Text segment ▸
Teaching BERT Mandarin with 32 examples and a prayer
A Chinese benchmark that measures how well language models learn when training data is basically a postcard.

What it does
FewCLUE is a Chinese few-shot learning benchmark with nine NLP tasks—from sentiment analysis to idiom reading comprehension—where models train on as few as 32 labeled examples. It ships with baselines for fine-tuning, PET, P-tuning, and zero-shot GPT evaluation, plus a public leaderboard. The project grew out of CLUE, the established Chinese NLP benchmark, but narrows the focus to the “not enough data” regime that mirrors real business constraints.
The interesting bit
The human baseline is brutal: annotators score 82.49 overall, while the best model limps to 54.34. The gap is nearly 30 points, and on some tasks the models barely beat random guessing. Yet zero-shot RoBERTa on a 119-class app-description task scores 27.7—just 2 points below fine-tuning with actual data. The benchmark is explicitly designed to be unstable and annoying: multiple sampled training splits, severe class imbalance, and 50+ category tasks that humans themselves only pass.

[Collected data]

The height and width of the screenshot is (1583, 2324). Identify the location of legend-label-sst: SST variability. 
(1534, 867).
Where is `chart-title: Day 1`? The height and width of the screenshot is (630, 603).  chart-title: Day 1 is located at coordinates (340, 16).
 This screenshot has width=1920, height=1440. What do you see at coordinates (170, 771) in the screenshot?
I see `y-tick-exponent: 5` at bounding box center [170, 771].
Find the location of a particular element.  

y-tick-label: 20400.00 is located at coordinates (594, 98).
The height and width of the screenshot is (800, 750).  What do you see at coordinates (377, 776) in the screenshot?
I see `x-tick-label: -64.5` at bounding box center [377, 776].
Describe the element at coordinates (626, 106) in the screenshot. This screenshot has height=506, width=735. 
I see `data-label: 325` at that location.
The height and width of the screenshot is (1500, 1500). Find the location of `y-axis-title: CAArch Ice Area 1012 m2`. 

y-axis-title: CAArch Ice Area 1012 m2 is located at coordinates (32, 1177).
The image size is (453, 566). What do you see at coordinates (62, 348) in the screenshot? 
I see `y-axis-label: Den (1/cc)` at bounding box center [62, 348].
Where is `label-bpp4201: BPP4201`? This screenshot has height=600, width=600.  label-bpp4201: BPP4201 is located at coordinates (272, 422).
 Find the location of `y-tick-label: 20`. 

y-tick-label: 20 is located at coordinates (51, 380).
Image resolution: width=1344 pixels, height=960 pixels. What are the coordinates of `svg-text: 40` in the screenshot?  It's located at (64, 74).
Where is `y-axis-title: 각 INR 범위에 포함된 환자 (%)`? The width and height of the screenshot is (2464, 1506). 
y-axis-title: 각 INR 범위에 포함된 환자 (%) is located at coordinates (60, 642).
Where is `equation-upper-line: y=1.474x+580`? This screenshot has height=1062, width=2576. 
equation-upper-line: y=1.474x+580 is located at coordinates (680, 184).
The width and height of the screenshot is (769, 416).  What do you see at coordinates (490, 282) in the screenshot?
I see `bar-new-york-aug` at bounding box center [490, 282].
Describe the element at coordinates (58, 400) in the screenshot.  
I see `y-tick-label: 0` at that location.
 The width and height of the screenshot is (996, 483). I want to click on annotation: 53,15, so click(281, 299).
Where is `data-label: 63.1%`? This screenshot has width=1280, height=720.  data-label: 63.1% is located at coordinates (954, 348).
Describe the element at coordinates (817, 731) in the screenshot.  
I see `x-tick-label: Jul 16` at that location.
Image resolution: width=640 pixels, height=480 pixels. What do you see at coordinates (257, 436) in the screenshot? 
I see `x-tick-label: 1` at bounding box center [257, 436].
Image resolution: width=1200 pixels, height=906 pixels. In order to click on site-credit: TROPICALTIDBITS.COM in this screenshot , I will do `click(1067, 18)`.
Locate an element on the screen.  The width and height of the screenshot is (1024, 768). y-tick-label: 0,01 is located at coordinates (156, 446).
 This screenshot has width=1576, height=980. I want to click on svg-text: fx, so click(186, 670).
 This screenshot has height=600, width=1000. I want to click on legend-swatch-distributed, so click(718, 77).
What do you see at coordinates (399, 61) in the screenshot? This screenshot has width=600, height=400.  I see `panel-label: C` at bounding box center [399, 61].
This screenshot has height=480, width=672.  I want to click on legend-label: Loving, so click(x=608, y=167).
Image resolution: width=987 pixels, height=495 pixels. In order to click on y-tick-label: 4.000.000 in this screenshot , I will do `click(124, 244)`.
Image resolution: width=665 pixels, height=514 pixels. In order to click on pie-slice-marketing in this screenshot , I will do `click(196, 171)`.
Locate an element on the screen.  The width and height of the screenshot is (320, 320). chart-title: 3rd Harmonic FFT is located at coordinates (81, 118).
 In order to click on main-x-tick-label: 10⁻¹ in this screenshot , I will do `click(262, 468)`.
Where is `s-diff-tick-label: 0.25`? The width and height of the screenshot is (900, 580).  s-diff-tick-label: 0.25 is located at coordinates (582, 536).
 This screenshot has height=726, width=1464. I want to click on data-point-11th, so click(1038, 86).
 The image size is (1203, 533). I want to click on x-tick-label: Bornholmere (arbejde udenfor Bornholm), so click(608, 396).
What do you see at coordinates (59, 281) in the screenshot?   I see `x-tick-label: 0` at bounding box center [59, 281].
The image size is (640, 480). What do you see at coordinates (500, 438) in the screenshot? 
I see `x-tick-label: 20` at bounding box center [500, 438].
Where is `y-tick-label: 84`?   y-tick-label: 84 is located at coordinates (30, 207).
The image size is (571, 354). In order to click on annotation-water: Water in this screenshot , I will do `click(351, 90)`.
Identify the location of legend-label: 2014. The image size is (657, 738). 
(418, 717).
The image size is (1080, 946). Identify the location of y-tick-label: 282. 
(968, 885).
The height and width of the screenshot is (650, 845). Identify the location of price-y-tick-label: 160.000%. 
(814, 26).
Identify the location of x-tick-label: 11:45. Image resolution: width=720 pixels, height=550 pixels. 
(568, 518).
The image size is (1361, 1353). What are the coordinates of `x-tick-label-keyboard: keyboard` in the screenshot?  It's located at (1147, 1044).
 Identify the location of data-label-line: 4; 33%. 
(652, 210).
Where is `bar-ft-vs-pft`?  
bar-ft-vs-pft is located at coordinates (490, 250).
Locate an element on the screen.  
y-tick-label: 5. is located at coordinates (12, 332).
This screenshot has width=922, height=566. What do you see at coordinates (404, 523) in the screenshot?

Description of the task ▸ Continue the FewCLUE write-up, starting after its final sentence. The entries have no connection to the FewCLUE write-up.

Answer box ▸
Key highlights
- Nine tasks spanning single-sentence classification, sentence pairs, and reading comprehension, with unlabeled data provided for semi-supervised experiments
- Human evaluation protocol: 30 training examples, group discussion, then 100-sample validation with majority voting
- Baselines cover fine-tuning, PET, P-tuning (RoBERTa and GPT variants), ADAPET, EFL, LM-BFF, and zero-shot for both RoBERTa and Chinese GPT
- Includes a live submission leaderboard and was the basis for an NLPCC 2021 shared task
- One-click run scripts for TensorFlow/Keras with
chinese_roberta_wwm_extas the default backbone
Caveats
- Setup is dated: TensorFlow 1.14+, Keras 2.3.1, and
bert4keras—not the modern PyTorch/Hugging Face stack most researchers use now - The README’s “UPDATE” section stops in July 2021; maintenance status is unclear
- CHID scores were excluded from final rankings “temporarily” in 2021 and may still be
Verdict
Worth a look if you’re doing Chinese low-resource NLP research or need a rigorous reality check on your prompt-tuning paper. Skip it if you want a plug-and-play Hugging Face dataset; this is academic infrastructure with 2021-era dependencies.